───── Extracted material ─────

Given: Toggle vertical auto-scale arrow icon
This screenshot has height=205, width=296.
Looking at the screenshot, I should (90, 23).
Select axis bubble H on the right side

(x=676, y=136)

─────

▸ Work instructions
Copy the listing exactly.

▸ Solution
Given: Toggle vertical auto-scale arrow icon
This screenshot has height=205, width=296.
Looking at the screenshot, I should (90, 23).
Select axis bubble H on the right side

(x=676, y=136)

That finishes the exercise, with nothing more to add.